I start making this soup as soon as there is a hint of fall in the air and don’t stop making it until Spring. Tonight we will have it with bread and a salad, but most of the time it’s for an after school snack. It’s the perfect soup for cold weather. No recipe involved anymore which is probably why it always tastes a little different each time. I think the secret is in the Chili powder from Dean & Deluca. I buy it all the time and often give it as a hostess gift. Recipe for Butternut Squash Soup (below) originally from 8700 Restaurant in Scottsdale, AZ…and to my best recollection.
In a heavy pan, melt about 2 tablespoons butter and a little olive oil. Add 1 onion, diced, 3 garlic cloves, minced, 3 shallots, chopped, and 1 small bunch green onions, chopped. When onions are translucent, add about a quarter cup of flour and stir constantly so that it does not scorch. Add the spices: about a tablespoon of chili powder, 1/2 teaspoon cayenne, 1/2 tsp cumin, 1/2 teaspoon oregano. Stir into flour and onion mixture. Add one pound butternut squash that has been cut into cubes. Add 4 cups hot chicken or vegetable stock and a tablespoon of tomato paste. Cook on medium low heat until squash is very tender. Pour into a blender (in batches and remove the little cap and cover with clean cloth) and puree until very smooth. You can add a little cream or milk at the end. Tonight I added caramelized shallots and I don’t know why I don’t do this every time. They are so easy to make and delicious.

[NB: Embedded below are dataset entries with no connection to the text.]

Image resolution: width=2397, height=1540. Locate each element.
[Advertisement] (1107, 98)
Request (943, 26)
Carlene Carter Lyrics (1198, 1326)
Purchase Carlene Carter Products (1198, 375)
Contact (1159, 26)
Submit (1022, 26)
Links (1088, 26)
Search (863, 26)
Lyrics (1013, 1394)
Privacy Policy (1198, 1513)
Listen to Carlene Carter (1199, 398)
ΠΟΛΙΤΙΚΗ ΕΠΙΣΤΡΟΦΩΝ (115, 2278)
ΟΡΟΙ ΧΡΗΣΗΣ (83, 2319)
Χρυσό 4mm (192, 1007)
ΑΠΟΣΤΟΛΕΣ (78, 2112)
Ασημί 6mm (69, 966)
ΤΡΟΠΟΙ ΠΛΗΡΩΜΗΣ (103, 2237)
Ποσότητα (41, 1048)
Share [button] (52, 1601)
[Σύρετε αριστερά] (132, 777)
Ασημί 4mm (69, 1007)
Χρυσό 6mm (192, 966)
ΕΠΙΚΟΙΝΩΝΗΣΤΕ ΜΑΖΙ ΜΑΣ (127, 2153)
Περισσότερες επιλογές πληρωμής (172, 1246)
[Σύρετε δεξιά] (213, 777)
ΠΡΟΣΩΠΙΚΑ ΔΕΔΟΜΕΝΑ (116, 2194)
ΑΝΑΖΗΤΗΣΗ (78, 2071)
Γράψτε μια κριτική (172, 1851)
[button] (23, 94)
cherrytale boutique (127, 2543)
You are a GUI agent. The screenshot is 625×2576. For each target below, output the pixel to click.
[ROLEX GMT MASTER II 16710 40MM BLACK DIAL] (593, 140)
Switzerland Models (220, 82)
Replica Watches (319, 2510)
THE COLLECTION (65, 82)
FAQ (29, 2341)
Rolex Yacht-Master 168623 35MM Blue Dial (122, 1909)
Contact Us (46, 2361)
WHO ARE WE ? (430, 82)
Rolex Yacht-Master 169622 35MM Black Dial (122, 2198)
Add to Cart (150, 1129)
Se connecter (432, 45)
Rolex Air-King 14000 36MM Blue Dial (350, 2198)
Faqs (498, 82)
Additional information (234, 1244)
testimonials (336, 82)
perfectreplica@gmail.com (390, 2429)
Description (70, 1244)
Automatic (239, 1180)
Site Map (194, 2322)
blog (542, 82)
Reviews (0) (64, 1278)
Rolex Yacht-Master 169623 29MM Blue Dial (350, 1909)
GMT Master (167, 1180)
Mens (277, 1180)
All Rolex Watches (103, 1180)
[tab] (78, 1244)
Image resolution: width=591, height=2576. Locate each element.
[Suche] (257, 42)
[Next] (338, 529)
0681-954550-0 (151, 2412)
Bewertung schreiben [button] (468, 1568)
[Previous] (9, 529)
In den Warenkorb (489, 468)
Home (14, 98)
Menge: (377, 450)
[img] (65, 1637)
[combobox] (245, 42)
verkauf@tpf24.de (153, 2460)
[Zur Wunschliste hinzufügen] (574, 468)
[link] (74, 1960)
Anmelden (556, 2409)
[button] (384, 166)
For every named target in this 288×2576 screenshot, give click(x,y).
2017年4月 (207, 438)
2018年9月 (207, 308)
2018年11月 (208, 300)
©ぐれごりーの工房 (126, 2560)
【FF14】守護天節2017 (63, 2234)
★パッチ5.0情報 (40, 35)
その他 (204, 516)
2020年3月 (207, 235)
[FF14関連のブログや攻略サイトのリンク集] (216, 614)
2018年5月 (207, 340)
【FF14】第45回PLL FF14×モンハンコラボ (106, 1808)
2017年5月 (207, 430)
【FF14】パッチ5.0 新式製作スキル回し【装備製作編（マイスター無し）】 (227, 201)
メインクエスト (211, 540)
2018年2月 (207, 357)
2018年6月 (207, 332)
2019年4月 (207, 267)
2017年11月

To make the caramelized shallots, slice 2or 3 shallots as thin as possible and saute them in a pan with olive oil and a little butter. When they start to get color, add a salt and pepper. Continue to saute and then add a teaspoon of sugar and at the very end a splash of balsamic. Using a slotted spoon, remove to a plate covered with a paper towel. I saved the remaining olive oil and butter and extra shallots to use as a pizza topping for tomorrow. Enjoy.

12 comments :
This is so what we need for dinner tonight after all the rain we had today… Looks delightful and delicious!
xxoo
C + C
sounds delish julie. i can’t stop making butternut squash soup and risotto either. i’ll be right over.
xo
Who’s Julie?
I had this at Lynn’s one day for lunch. It is delicious! I will have to make it even though I think our cold weather is over.
Annie your photos are so good I can’t stand it. You get such creative angles and perspectives. The soup looks wonderful, I don’t know why I don’t think to make it after the new year has passed, And I could live on those caramelized shallots!
yum,
pve
Delicious! Thanks for the chili powder tip. We love a winter squash soup I make. I bet the seasoning would add some new flavor. Your photos are just wonderful!
May I have a cup please?
xo Jane
I could go for a cup of those shallots!
Gourmet Magazine quaility Photo’s!! Mm Mm the soup is so good looking!!
I usually use fresh ginger for a spicy element, but I’m definately going to give the chili powder a try. And the shallots too, they look delicious.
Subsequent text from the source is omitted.